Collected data
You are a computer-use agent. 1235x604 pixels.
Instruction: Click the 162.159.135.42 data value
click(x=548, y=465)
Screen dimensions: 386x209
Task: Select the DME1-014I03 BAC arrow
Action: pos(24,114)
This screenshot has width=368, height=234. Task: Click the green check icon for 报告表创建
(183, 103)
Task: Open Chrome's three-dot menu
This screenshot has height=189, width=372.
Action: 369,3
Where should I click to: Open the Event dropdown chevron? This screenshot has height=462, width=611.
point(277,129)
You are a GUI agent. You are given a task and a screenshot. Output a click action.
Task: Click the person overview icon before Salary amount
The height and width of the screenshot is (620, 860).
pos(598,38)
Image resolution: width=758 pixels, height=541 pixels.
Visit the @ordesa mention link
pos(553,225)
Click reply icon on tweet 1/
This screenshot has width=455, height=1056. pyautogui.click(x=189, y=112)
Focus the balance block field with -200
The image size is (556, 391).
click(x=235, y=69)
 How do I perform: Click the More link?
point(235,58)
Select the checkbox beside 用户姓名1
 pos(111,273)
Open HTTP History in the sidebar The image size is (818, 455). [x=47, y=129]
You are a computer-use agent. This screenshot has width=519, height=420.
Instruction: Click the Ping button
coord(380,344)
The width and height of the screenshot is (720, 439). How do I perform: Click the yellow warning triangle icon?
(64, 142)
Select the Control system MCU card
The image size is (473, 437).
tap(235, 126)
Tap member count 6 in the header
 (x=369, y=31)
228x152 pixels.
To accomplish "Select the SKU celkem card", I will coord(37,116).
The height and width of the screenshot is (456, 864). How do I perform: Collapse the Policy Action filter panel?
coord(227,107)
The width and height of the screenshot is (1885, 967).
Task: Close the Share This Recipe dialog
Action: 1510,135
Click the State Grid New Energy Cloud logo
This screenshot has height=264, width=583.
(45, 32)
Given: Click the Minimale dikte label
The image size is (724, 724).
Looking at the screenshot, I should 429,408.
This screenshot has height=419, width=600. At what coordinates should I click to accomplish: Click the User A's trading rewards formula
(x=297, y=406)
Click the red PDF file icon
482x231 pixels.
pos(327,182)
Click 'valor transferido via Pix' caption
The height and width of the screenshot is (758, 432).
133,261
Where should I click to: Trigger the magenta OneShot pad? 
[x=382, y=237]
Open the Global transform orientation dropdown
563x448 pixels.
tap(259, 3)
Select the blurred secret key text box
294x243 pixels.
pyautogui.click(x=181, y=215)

[Work task] Above are some records; copy each line there that contains "card".

[Answer space]
Select the Control system MCU card
To accomplish "Select the SKU celkem card", I will coord(37,116).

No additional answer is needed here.